A new vision for a digitally-connected future UK high street was unveiled this week.
The Digital High Street Advisory Board today announced a five-year strategy that sets out ambitions to connect town centres to mobile, broadband and wifi, while also improving digital skills, by 2020.
This comes alongside a Digital High Street 2020 Report that suggests high streets could generate billions of pounds in additional revenues by enabling shoppers to use the power of the internet on the high street.
“The digital revolution is arguably the most disruptive factor affecting our communities, but its effects are not often considered central to high street revitalisation,” said John Walden, chief executive of Argos owner the Home Retail Group and chairman of the Digital High Street Advisory Board. “Many members of UK town centres are struggling to keep up with consumers in terms of their digital capabilities, and given the pace of digital growth many towns lack sufficient infrastructure and basic digital skills. I believe that the business-oriented board has provided recommendations that, taken together, can restore our High Streets to vibrancy in a digital future, into 2020 and beyond.”
A High Street Digital Lab would provide the UK’s towns and high streets with skills training and centrally developed ready-to-use digital capabilities, while also underpinning a network of digital apprenticeships spanning the UK. A not-for-profit organisation, the lab will bring together existing technologies, digital applications, tools and training in order to provide a digital services platform that each community in the UK can tap into. Each will access the platform through a local portal or marketplace under TheGreatBritishHighStreet.co.uk consumer brand. The local marketplaces will be operated by local digital apprentices.
Meanwhile, the success of the project will be measured and driven through the UK High Street Digital Health Index.
Out-of-town shopping centres can appear more attractive than high streets because of free and easy parking, says the report, which suggests new solutions in retailing, logistics and traffic management are now needed so towns and cities can bring new life to their high streets, using technological changes and solutions to bridge the online and offline and changing the way we shop.
The report calculates that more than £150bn of retail sales are now influenced by digital, and that retailers whose services don’t meet customers’ expectations could lose more than £12bn a year. Currently just over half of SMEs have a website while 33% of SMEs transact online, and 31% lack basic online skills. Meanwhile, some 60% of adults now use a mobile phone or tablet to access the internet as they move around, suggests the report.
Digital technology, it estimates, could unlock £18.8bn of revenue for SMEs while reducing costs by up to 20%.

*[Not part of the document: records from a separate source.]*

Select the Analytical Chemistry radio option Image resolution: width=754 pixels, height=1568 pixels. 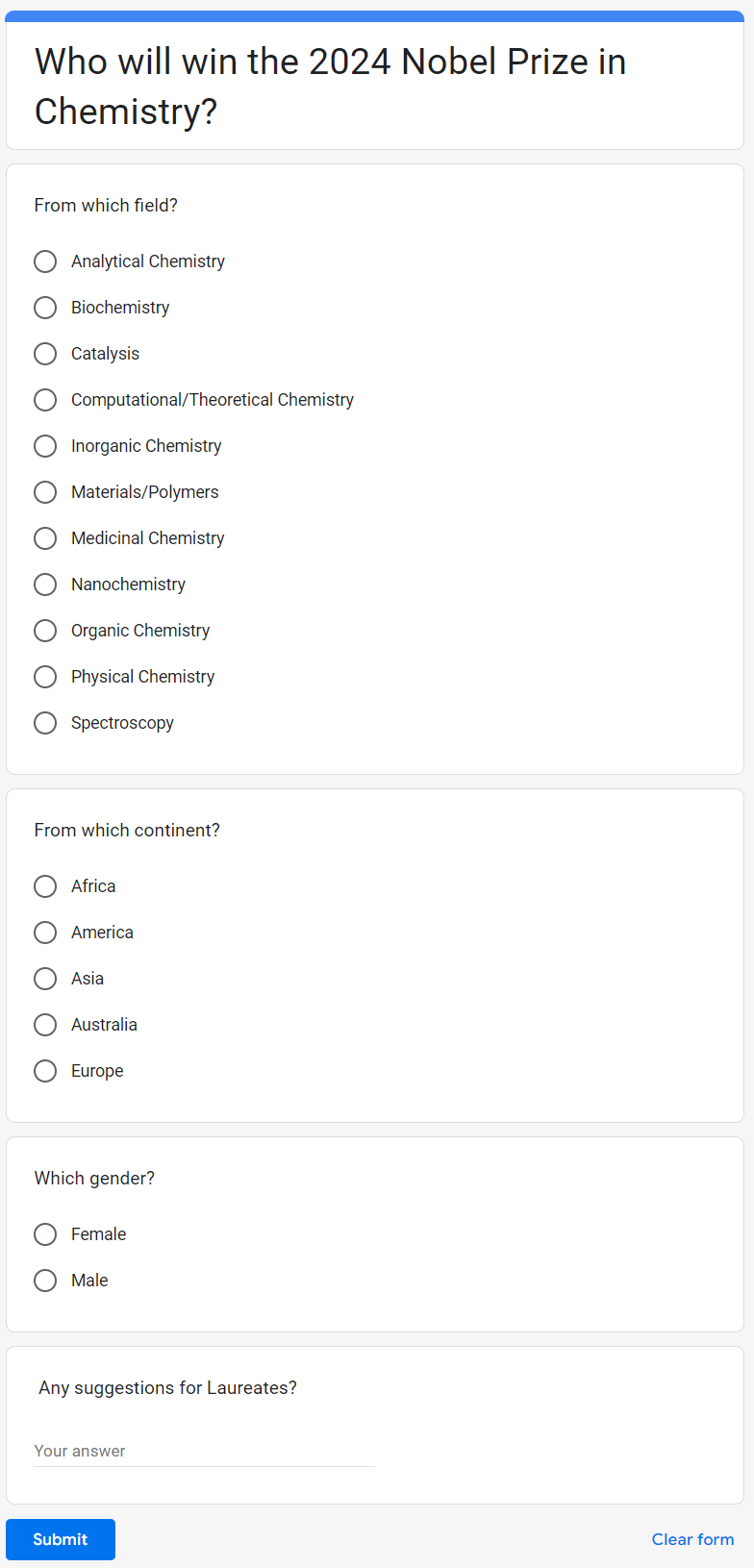pos(45,261)
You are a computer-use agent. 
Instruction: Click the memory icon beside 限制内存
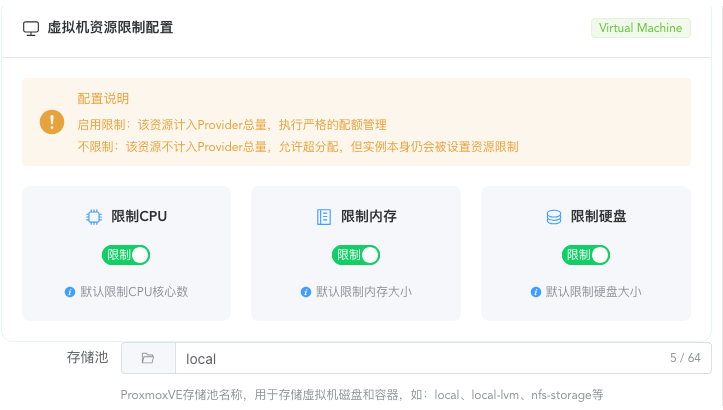pos(324,216)
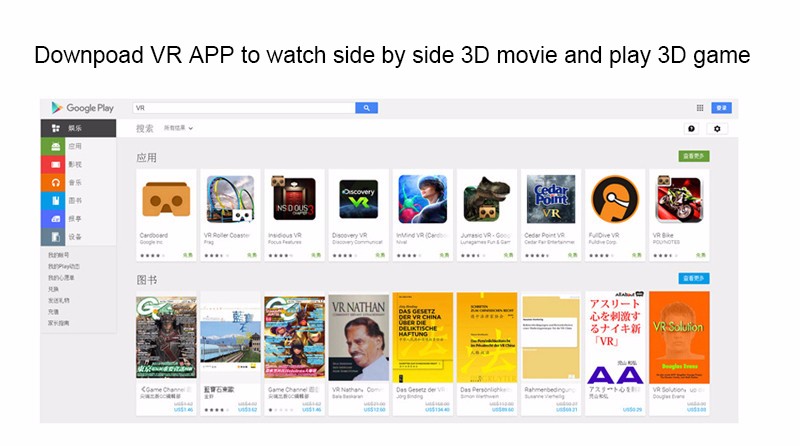Select the Discovery VR app icon

click(x=358, y=199)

Helen Dickinson, director general of the British Retail Consortium said: “British high streets have weathered sweeping changes in society, economic cycles, property development and retail expansion, and the seismic impact of digital technology on communications, entertainment and commerce. Our communities have survived these changes to varying degrees but while what makes a successful high street has not fundamentally changed, the ability to achieve wider future success is now absolutely dependent on embracing the impact of digital and the recommendations of this report provide a strategy to do just that.”
Peter Fitzgerald, director, Google UK , said: “Today, the vast majority of UK shoppers research online before they buy from a store. This means that every business is a digital business because every consumer is a digital consumer. We hope that this report will be a first step towards improving digital access and expertise among small businesses and help them grow faster and reach more customers.”
Hear more from the key players in the initiative here:
Our view: This retail-led initiative is just what’s needed. For while individual retailers such as Argos have brought digital firmly into their stores, the trickle-down effect hasn’t yet reached many high streets. BRC figures show shoppers moving away from those high streets towards out-of-town shopping centres where parking and click-and-collect are just easier. But the wellbeing of high streets is important for our communities and everyday lives: people still want to be able to walk round the corner to access retail services that may disappear if they’re not used. Enabling the public to tap into digital services from our high streets is a good move towards the long-term health of our cities.